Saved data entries
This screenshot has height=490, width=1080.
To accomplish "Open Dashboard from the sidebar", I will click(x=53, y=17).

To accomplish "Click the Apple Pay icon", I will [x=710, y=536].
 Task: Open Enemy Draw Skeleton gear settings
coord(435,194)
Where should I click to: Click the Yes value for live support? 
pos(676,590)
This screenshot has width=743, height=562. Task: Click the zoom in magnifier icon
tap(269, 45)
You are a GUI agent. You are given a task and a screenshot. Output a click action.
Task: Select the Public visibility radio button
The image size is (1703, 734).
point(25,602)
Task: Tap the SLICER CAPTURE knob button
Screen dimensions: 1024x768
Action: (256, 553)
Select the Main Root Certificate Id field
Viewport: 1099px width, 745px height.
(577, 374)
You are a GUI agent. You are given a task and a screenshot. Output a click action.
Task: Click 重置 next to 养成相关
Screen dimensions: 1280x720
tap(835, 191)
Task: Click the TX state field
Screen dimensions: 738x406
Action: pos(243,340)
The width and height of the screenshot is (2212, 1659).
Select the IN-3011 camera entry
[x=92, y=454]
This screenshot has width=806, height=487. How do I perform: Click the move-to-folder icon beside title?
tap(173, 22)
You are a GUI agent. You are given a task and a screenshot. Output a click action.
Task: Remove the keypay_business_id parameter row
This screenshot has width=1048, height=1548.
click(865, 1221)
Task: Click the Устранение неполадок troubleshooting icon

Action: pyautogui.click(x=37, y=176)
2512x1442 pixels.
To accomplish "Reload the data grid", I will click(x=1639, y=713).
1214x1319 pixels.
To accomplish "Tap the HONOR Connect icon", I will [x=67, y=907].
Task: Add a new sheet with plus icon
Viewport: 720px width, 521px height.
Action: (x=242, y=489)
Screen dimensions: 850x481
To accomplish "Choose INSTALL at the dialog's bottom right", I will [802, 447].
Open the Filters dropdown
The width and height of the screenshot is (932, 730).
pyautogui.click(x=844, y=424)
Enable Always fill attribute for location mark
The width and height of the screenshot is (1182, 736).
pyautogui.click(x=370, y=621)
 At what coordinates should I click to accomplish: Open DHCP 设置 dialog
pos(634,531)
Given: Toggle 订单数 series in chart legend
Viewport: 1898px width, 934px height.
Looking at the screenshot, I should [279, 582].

Exercise directions:
Copy out each record word for word.

Response for this exercise:
This screenshot has height=490, width=1080.
To accomplish "Open Dashboard from the sidebar", I will click(x=53, y=17).

To accomplish "Click the Apple Pay icon", I will [x=710, y=536].
 Task: Open Enemy Draw Skeleton gear settings
coord(435,194)
Where should I click to: Click the Yes value for live support? 
pos(676,590)
This screenshot has width=743, height=562. Task: Click the zoom in magnifier icon
tap(269, 45)
You are a GUI agent. You are given a task and a screenshot. Output a click action.
Task: Select the Public visibility radio button
The image size is (1703, 734).
point(25,602)
Task: Tap the SLICER CAPTURE knob button
Screen dimensions: 1024x768
Action: (256, 553)
Select the Main Root Certificate Id field
Viewport: 1099px width, 745px height.
(577, 374)
You are a GUI agent. You are given a task and a screenshot. Output a click action.
Task: Click 重置 next to 养成相关
Screen dimensions: 1280x720
tap(835, 191)
Task: Click the TX state field
Screen dimensions: 738x406
Action: pos(243,340)
The width and height of the screenshot is (2212, 1659).
Select the IN-3011 camera entry
[x=92, y=454]
This screenshot has width=806, height=487. How do I perform: Click the move-to-folder icon beside title?
tap(173, 22)
You are a GUI agent. You are given a task and a screenshot. Output a click action.
Task: Remove the keypay_business_id parameter row
This screenshot has width=1048, height=1548.
click(865, 1221)
Task: Click the Устранение неполадок troubleshooting icon

Action: pyautogui.click(x=37, y=176)
2512x1442 pixels.
To accomplish "Reload the data grid", I will click(x=1639, y=713).
1214x1319 pixels.
To accomplish "Tap the HONOR Connect icon", I will [x=67, y=907].
Task: Add a new sheet with plus icon
Viewport: 720px width, 521px height.
Action: (x=242, y=489)
Screen dimensions: 850x481
To accomplish "Choose INSTALL at the dialog's bottom right", I will [802, 447].
Open the Filters dropdown
The width and height of the screenshot is (932, 730).
pyautogui.click(x=844, y=424)
Enable Always fill attribute for location mark
The width and height of the screenshot is (1182, 736).
pyautogui.click(x=370, y=621)
 At what coordinates should I click to accomplish: Open DHCP 设置 dialog
pos(634,531)
Given: Toggle 订单数 series in chart legend
Viewport: 1898px width, 934px height.
Looking at the screenshot, I should [279, 582].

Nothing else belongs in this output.